Швед долго смотрел ему в глаза, точно хотел через них заглянуть в душу.
– Это прекрасно, что защищаете человека, который не заслужил снисхождения, что стоите за святость клятв, – сказал он, – а я не имею причин прощать человеку, который является моим врагом и использует все достойные и недостойные средства, чтобы меня погубить. Для него нет ничего святого, сменил веру ради короны, живёт как разнузданное животное, всех готов пожертвовать для себя… Вы знаете с чем он присылал ко мне эту графиню и своего министра? Вот, предложил мне союз на растерзание вашей Речи Посполитой. Но я её спасать, не губить прибыл. Думаете, что он заключил союз с царём Петром против меня? Он равно нацелен против вас. Вы заплатите за него Украиной, а может, ещё чем-то большим. Не время уже восхищаться благородством, прощать вину и предательства, речь идёт об угрозе вашей собственной жизни. Что до меня, – докончил швед, стоя напротив воеводы, опираясь на свой огромный меч, как имел привычку, – что до меня, то я не уступлю, пока не раздавлю это ничтожество. Польша должна иметь короля, который был бы достоин управлять рыцарским народом и таким неосторожным, как вы. В руках Августа ваша неизбежная погибель.
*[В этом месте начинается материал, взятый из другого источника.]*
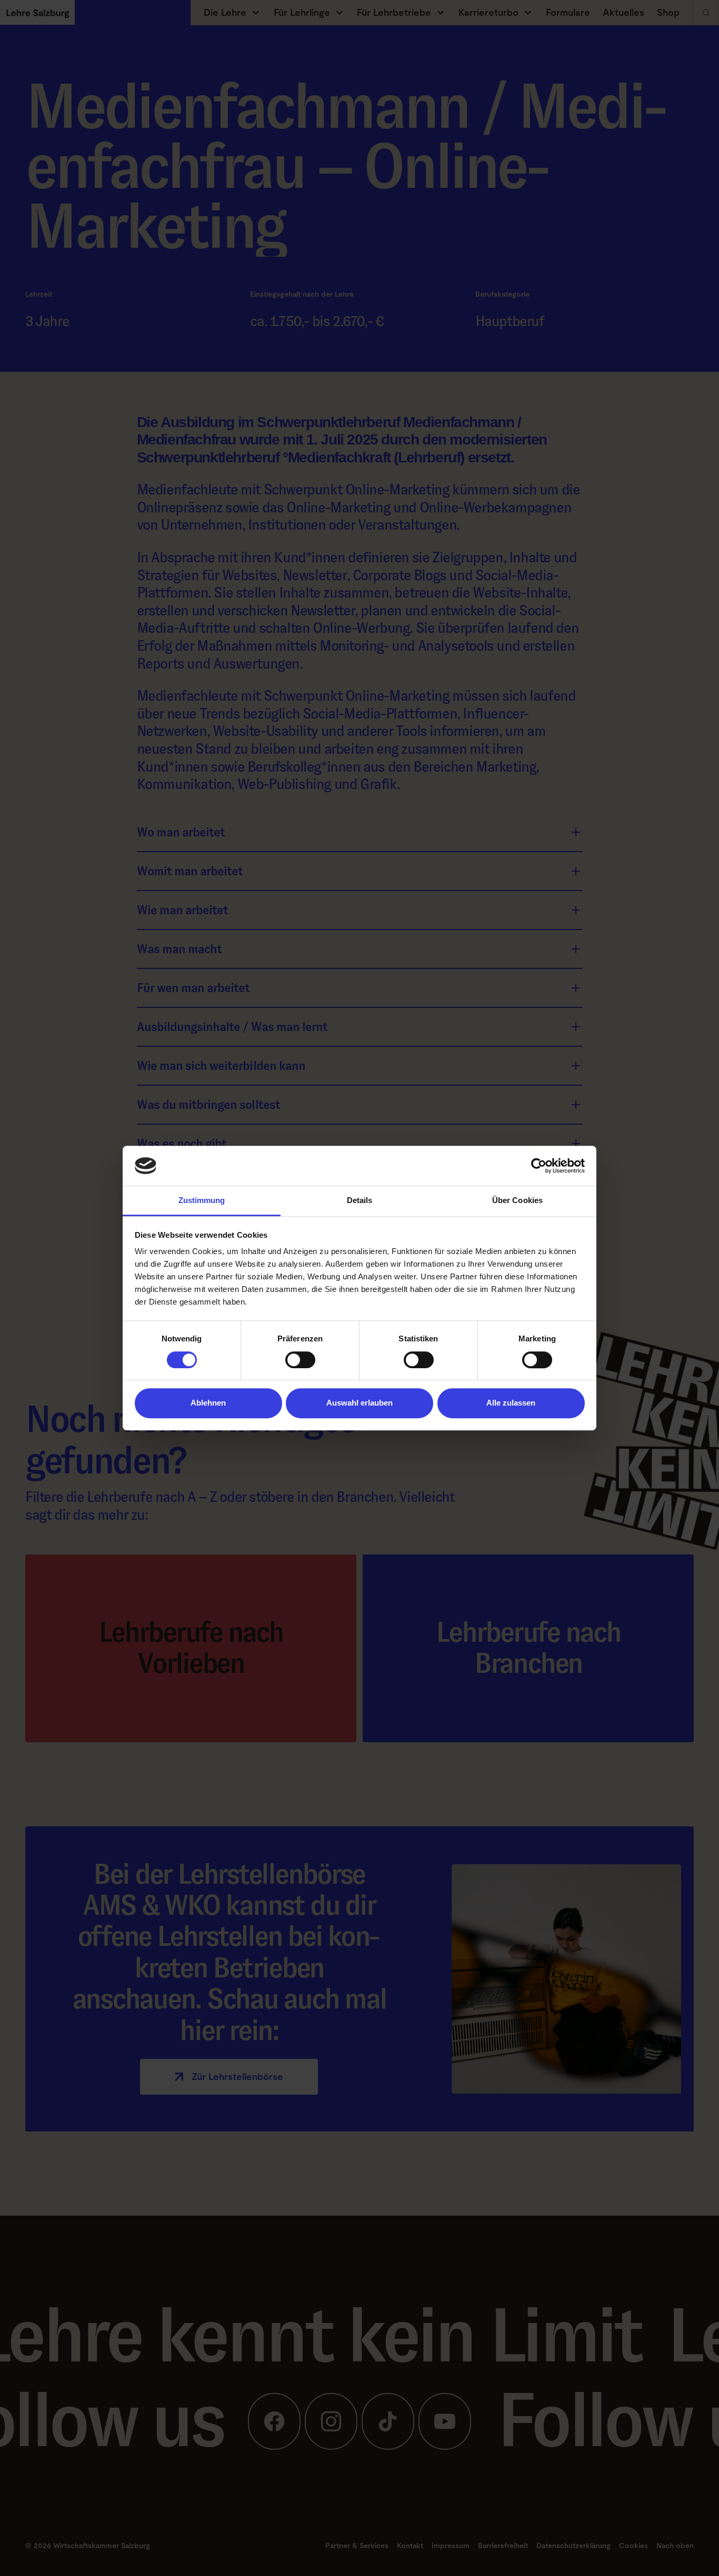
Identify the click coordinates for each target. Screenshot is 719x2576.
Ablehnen (208, 1402)
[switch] (300, 1359)
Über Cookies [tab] (517, 1200)
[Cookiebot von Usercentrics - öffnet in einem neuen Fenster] (539, 1166)
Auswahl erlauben (359, 1402)
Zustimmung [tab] (201, 1200)
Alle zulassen (510, 1402)
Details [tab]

Лещинский молчал. Наконец Карл сообразил, что если бы он и разделял его убеждения, не захочет выступить как обвинитель против Августа. Защищать же его в действительности было так трудно, что воевода смягчал только и усмирял гнев Карла. Разговор с этого главного содержания перешёл на более насущные дела. Карл показал себя отлично знакомым не только с общим положением страны, но и с людьми, которые оказывали наибольшее на неё влияние. Его суждения были терпкие и суровые.
– Отравили последние дни героя, поклонником которого я являюсь, семье его отказали в троне.
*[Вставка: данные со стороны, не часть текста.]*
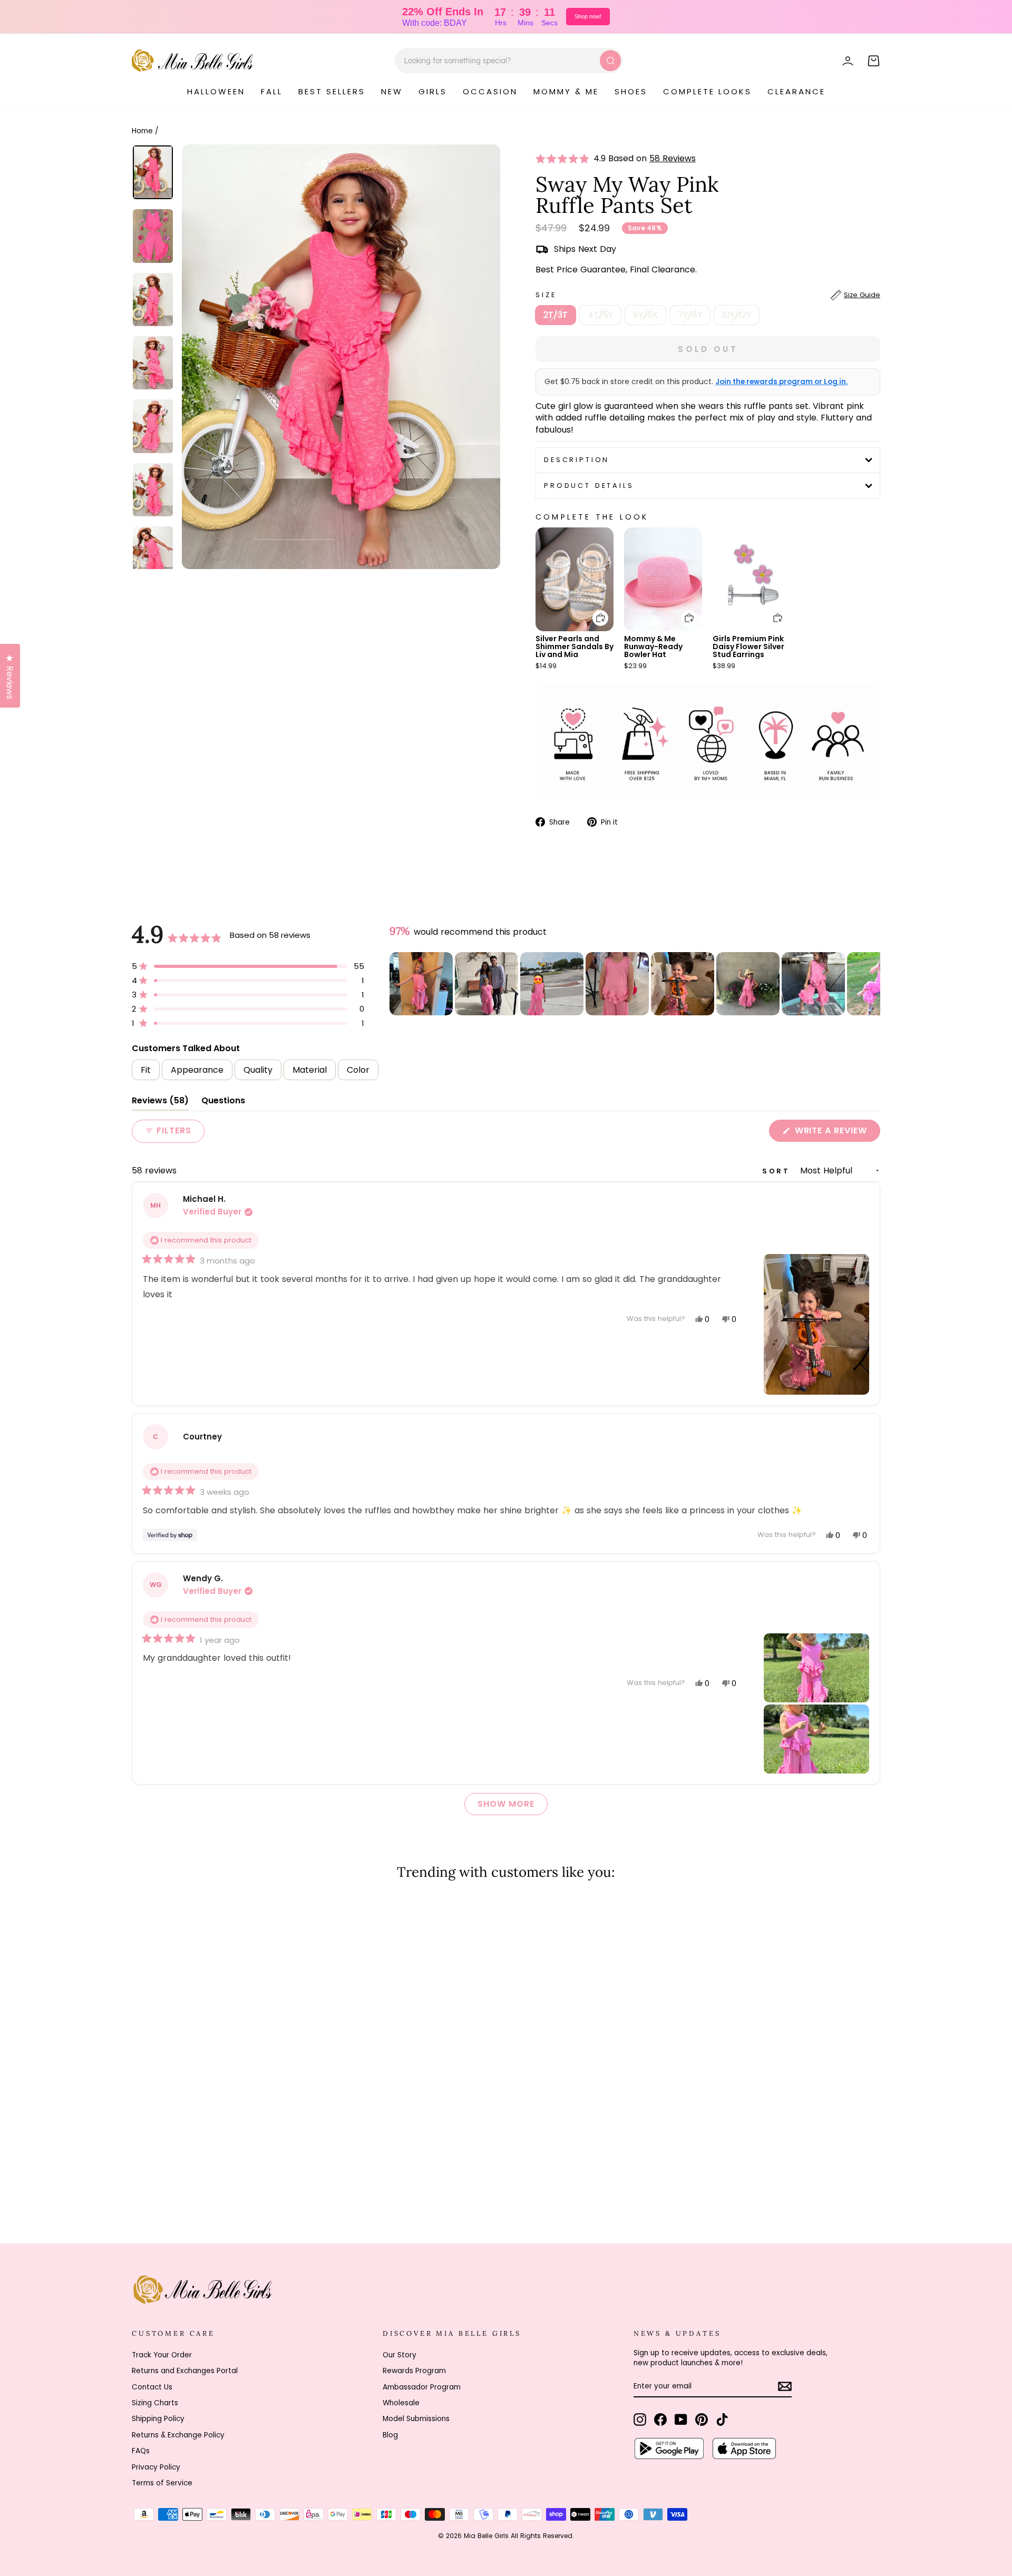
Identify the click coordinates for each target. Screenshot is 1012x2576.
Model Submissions (416, 2419)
– Наияснейший пане, – прервал воевода, – вина, может, в этом не наша, но ничего нет болезненней, чем роль обвинителя, я им быть не хочу… Бог допускает много плохого для нашей науки.
– Да, – усмехнулся презрительно швед, – допустил вам выбрать Саксонца, чтобы показать, что подобное существо может существовать. Подумайте, пан воевода, примите мои условия, самое первое из которых, что Августа низложите с трона… а меня выпустите отсюда, чтобы я пошёл в Саксонии выбрать, что мне причитается от того, который меня сюда привёл. Жалуетесь на мои войска? Я вынужден вас объедать, но обо всех этих жертвах вы не должны жалеть, если с вас это пятно и грязь смою.
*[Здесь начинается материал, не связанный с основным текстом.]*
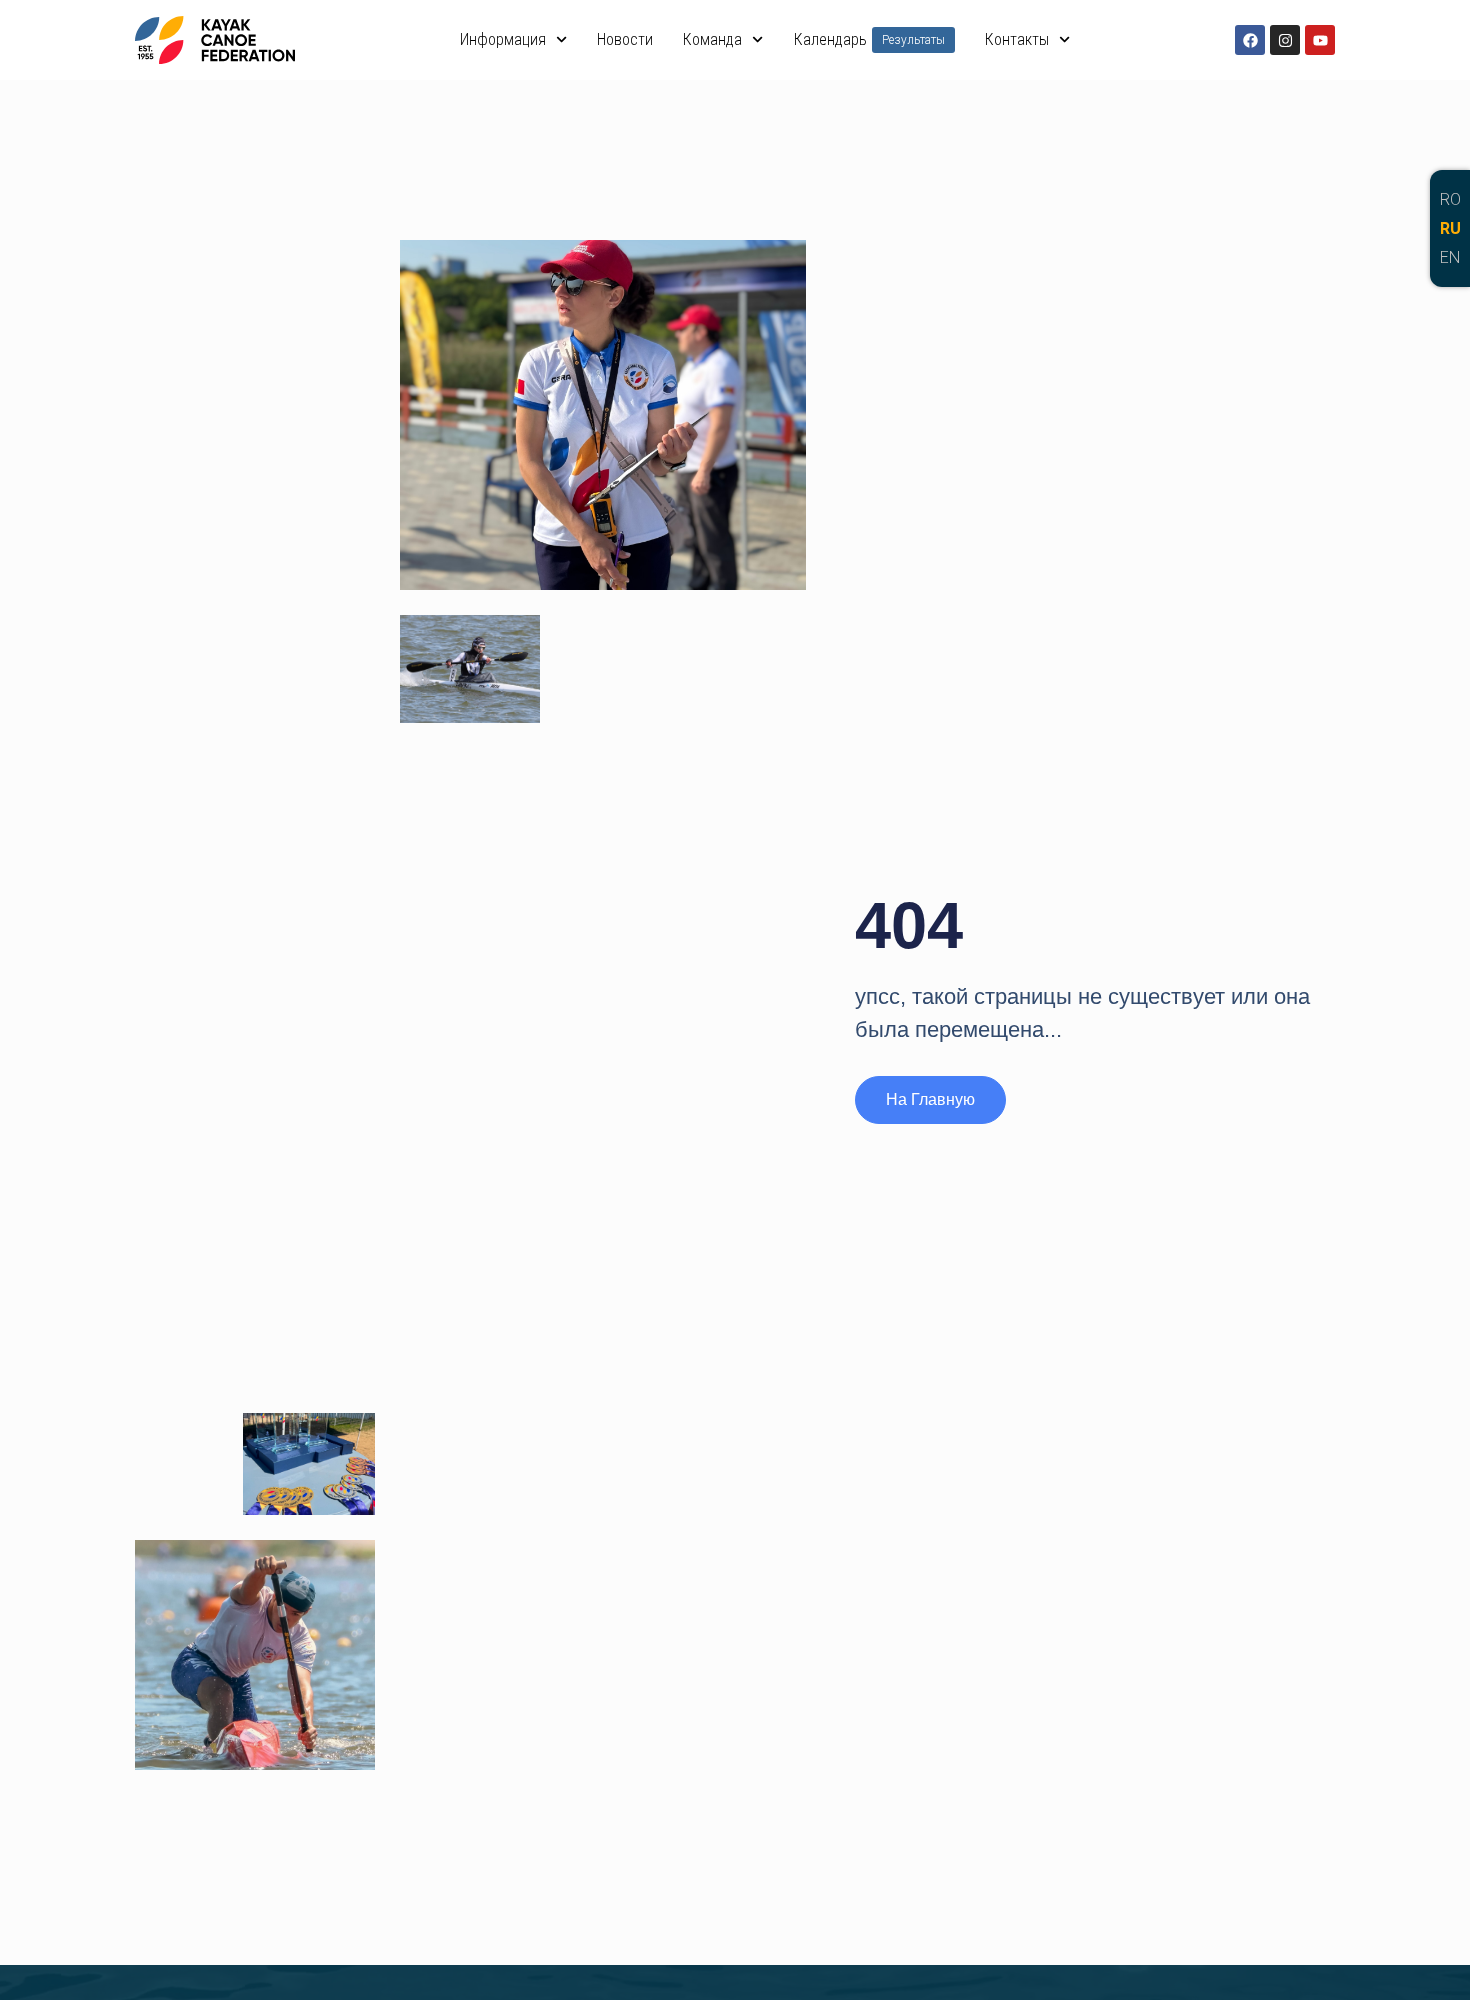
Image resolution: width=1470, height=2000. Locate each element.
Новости (625, 39)
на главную (930, 1099)
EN (1450, 257)
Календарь (869, 39)
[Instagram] (1285, 40)
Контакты (1017, 39)
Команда (712, 39)
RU (1450, 228)
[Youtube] (1320, 40)
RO (1450, 199)
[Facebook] (1250, 40)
Прерываемый несколько раз военными рапортами разговор, хотя Лещинский желал уступить, чтобы не быть королю помехой в его ежедневных занятиях, продолжался сверх меры. Карл постоянно отзывал уходящего, расспрашивал и, казалось, имел к нему какое-то влечение, хотя между шведским, дико выглядящим солдатом, с мечом в руке, который напоминал меч палача, и красивым, аристократической внешности молодым воеводой ни малейшей близости нельзя было разглядеть.
С видимым удовольствием слушал Карл открыто и без лести к нему его убеждения, вызывая полемику, которая больше его приобретала, чем отталкивала.
Наконец появление Пипера со срочными депешами дало воеводе знак уйти, а Карл XII, хватая за руку своего министра, воскликнул с всплеском какой-то странной радости:
– Этот будет мне верным другом до смерти!
Пипер был вынужден усмехнуться и осмелился шепнуть:
– Ваше величество, после нескольких минут знакомства трудно предсказывать будущее.
– Я это чувствую! Предчувствие меня не обманывает.
Король подтвердил и вернулся к неотложным повседневным делам. Воеводе велели остаться. Переговоры ещё вовсе не начались. Швед, показывая в себе сильную приязнь к Речи Посполитой, требовал от неё слишком много, а прежде всего повторял одно:
– Детронизация!
Была она в Польше беспримерной – воевода оппонировал.
– Такой правитель, как Август, – воскликнул Карл, – который торговал бы страной, что его усыновила, беспримерен у вас и в истории… Прежде чем надел корону, уже ею делился с царём и Бранденбургским.
Это были не пустые слова, Карл собирал письма и ноты, которые взяли с Витцумом.
Ожесточение на Августа воспламеняло его постоянное использование Паткуля, которого швед ненавидел, как самого заклятого из своих врагов.
Вечером вызванный срочно Карлом князь Александр Собеский прискакал в Гелсберг. О том ожидаемом прибытии швед не упомянул воеводе. Не дожидаясь до завтра, Лещинский побежал к молодому князю. Он нашёл его очень обеспокоенным этим неожиданным приказом, которому был вынужден подчиниться.
Этот самый младший из братьев меньше других имел призвания к короне и борьбе, какую за неё было нужно вести. Стояли ещё у него в памяти споры Якоба с матерью, поддерживающей Константина, огорчения, какие они вызывали. Испуганный Александр отталкивал саму мысль добиваться после отца тернового венца.
Увидев Лещинского, он побежал к нему с настоящей радостью на лице.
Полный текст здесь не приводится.